I swallowed a sigh. “I’m free to answer questions that relate to Gibbs Storey’s accusation that her husband, Sterling, is responsible for murdering a woman named Louise Lake in Laguna Beach, California, back in nineteen…” I’d forgotten the year. “Whatever. That’s it.”

“Ninety-seven. What is Gibbs Storey’s current diagnosis, Doctor?”

“I can’t tell you that, Detective. I’m sorry, but it’s not covered by the release.”

“The release is that specific?”

“Yes, Ms. Storey has been quite specific about what she would like me to tell you and what she would prefer to remain privileged.”

Carmen Reynoso sat back on the sofa, crossed her long legs, and smiled such a big engaging smile that I reflexively smiled in return.

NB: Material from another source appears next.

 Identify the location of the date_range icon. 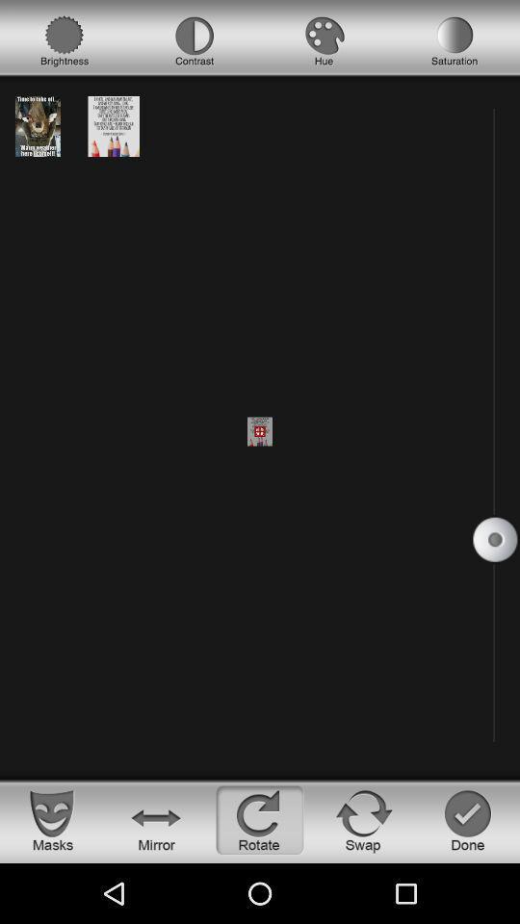
(114, 125).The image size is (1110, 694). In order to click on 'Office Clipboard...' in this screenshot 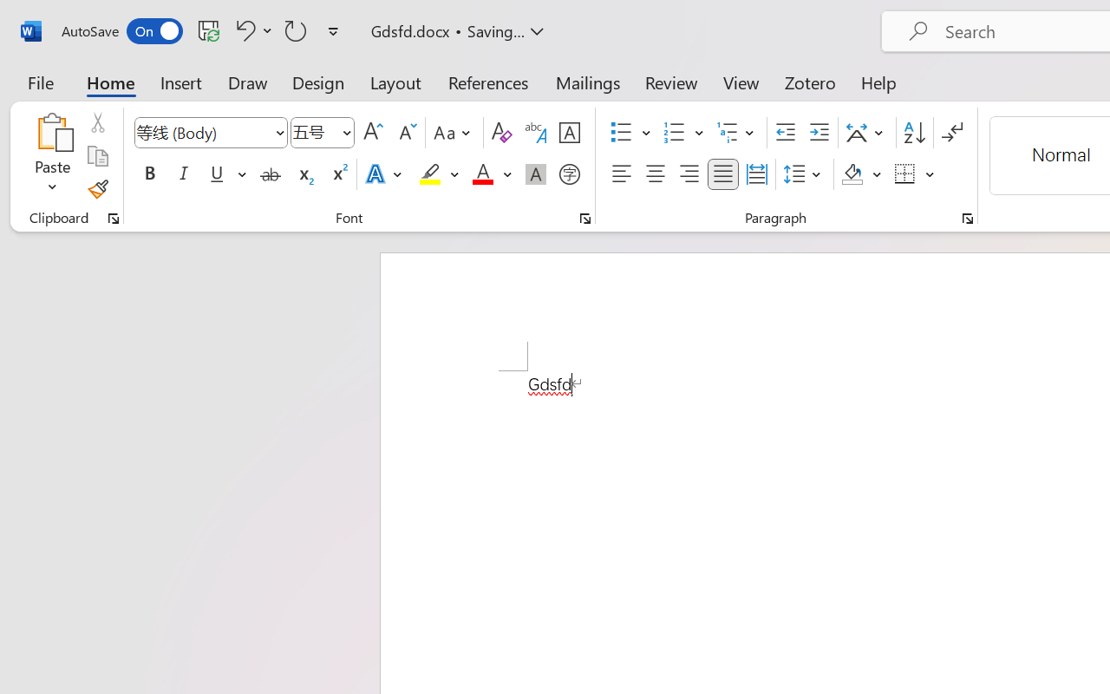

“Twenty questions with you just isn’t any fun,” she said. “How about this? Why don’t you tell me what you can tell me?”

So I did.

TWENTY-FIVE

I knew only what Gibbs wanted me to know.

Louise Lake was a British flight attendant who had shared two homes with two other flight attendants. One of the homes was an almost-derelict, two-bedroom, to-die-for maid’s quarters attached to a ramshackle, early-twentieth-century shingled palace high on the rocky cliff above Crescent Bay in Laguna Beach in the southern L.A. metro area. The woman who owned the property and rented out the apartment was an elderly Australian who spent most of the year in Sydney.

The other home shared by the trio of flight attendants was a tiny one-bedroom flat in the fashionably tony Hyde Park section of London. Louise and another woman, named Helena, owned the London flat together. Their third roommate, Paulie, paid them a healthy rent for the privilege of crashing occasionally at one place or the other and, when circumstances dictated, didn’t complain about sleeping on the sofa in the front room of the London flat.

All three close friends typically flew the busy Heathrow-LAX run for British Airways.

Sterling had met Louise in business class while he was on the long trip back from doing the coverage on the British Open in the summer of 1997. She told him that she was looking forward at the time to an almost full fortnight of holiday at her Laguna Beach hideaway. Sterling revealed to her that they were practically neighbors-that he and his wife were only weeks away from completing renovations on a cottage in Corona Del Mar, just a few miles up PCH from Crescent Bay.